ADP-ribosylation factor 6 (ARF6) appears to play an essential role in the endocytic/recycling pathway in several cell types. To determine whether ARF6 is involved in insulin-regulated exocytosis, 3T3-L1 adipocytes were infected with recombinant adenovirus expressing wild-type ARF6 or an ARF6 dominant negative mutant (D125N) that encodes a protein with nucleotide specificity modified from guanine to xanthine.

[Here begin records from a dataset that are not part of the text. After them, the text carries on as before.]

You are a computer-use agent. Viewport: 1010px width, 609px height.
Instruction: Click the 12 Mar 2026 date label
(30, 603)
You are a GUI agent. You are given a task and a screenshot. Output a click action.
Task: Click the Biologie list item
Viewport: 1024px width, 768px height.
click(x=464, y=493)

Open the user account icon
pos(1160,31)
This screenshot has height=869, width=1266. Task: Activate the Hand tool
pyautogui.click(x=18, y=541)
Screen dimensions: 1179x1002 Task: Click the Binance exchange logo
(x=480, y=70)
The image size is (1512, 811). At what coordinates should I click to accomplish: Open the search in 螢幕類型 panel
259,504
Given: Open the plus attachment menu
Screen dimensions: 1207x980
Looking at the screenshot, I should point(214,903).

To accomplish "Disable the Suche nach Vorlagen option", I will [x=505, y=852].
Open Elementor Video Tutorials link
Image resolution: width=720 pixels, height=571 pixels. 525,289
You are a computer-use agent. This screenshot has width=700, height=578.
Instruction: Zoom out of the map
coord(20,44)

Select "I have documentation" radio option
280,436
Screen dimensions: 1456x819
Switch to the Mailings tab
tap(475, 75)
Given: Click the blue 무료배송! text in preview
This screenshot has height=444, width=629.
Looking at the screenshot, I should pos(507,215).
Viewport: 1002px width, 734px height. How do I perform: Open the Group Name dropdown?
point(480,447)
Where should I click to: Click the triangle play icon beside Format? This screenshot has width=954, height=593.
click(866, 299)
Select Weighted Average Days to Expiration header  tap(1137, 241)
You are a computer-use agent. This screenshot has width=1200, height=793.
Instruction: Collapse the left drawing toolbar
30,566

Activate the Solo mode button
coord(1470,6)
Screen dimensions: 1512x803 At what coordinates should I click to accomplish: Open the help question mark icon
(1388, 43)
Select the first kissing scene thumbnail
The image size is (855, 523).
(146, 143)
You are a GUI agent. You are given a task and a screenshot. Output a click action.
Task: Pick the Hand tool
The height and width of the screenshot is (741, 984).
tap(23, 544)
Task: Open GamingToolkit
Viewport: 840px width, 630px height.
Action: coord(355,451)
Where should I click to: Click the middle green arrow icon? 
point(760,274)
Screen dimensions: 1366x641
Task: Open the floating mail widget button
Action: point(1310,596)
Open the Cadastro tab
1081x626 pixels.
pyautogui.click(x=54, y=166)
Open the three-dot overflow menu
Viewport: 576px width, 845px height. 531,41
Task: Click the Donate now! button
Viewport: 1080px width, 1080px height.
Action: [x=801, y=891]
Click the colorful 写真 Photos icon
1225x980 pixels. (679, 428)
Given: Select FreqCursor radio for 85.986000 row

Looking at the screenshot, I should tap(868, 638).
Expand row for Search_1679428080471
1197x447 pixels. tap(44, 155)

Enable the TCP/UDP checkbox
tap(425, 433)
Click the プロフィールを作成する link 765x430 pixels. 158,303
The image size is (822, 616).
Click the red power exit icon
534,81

Overexpression of these ARF6 proteins affected neither basal nor insulin-regulated glucose uptake in 3T3-L1 adipocytes, nor did it affect the subcellular distribution of Glut1 or Glut4. In contrast, the secretion of adipsin, a serine protease specifically expressed in adipocytes, was increased by the expression of wild-type ARF6 and was inhibited by the expression of D125N. These results indicate a requirement for ARF6 in basal and insulin-regulated adipsin secretion but not in glucose transport. Our results suggest the existence of at least two distinct pathways that undergo insulin-stimulated exocytosis in 3T3-L1 adipocytes, one for adipsin release and one for glucose transporter translocation.